The concerns revolve around whether the encryption keys should be stored in the APs or in a central WLAN switch – which 802.1x doesn’t dictate.

802.1x tells you how to do authentication on a LAN, but it doesn’t tell you where.

Some favor of a centralized approach, to get around the problem of AP upgrades.

A central programmable controller and switching system that provides services to multiple APs provides investment protection to early adapter as well as giving increasing time-to-market with new features such as 802.11i.  This is because manufactures don’t need to wait for radio suppliers to release new drivers.

Keeping the keys in the AP is a potential security risk if an access point is lost or stolen, or if the encryption keys are otherwise intercepted or redirected.

Centralized architectures add an extra margin of safety no matter what security policy and technologies an enterprise adopts.

Controversially, this point was illustrated further by a demonstration at a Internet Engineering Task Force (IETF) meeting in San Diego in August 2004 that a way to beat 802.11i by targeting the RADIUS server has already been found .

The attack would require someone to attach a rogue AP to the internal LAN, sniff traffic between the AP and the gateway, and then send a deauthentication packet to a client. When the client reauthenticates – during which the access point sends a request to the RADIUS server, which passes the encrypted keys back to the AP – the hacker can perform an offline dictionary attack to get the shared secret from the RADIUS server.

Such an attack could be thwarted by storing the encryption keys centrally rather than on the APs.

Fighting the rogues

However, while such an attack is possible, it exploits a fault in the RADIUS server, not 802.11i itself.

There are existing ways to protect against rogue APs, which is required for the attack to work.

Wi-Fi gear today has the ability to detect rogue APs.

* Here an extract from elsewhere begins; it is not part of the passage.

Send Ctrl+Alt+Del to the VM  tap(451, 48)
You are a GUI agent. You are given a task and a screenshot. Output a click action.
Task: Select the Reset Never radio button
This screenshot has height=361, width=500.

The software in Proxim AP-4000 access point automatically scans both the 2.4 and 5 GHz RF spectrum for all Wi-Fi clients and access points and reports this back to our wireless LAN network management system, which can then compare the reported clients and APs with an authorized list, adding that the management system can also check the wired portion of the LAN to locate rogue APs – which is handy if the enterprise doesn’t have a Wi-Fi network in the first place.

The same technique can also determine if a suspicious AP is rogue or foreign, she adds. “A rogue AP is plugged into the enterprise’s network, versus a foreign AP which is typically in a neighboring building or floor.”

802.11’s use of 802.1x can help protect against rogue APs.

Requiring 802.1x everywhere – wired as well as wireless – would help with the rogue access point problem as no one would be able to put their own AP into the wired network, it wouldn’t be able to authenticate.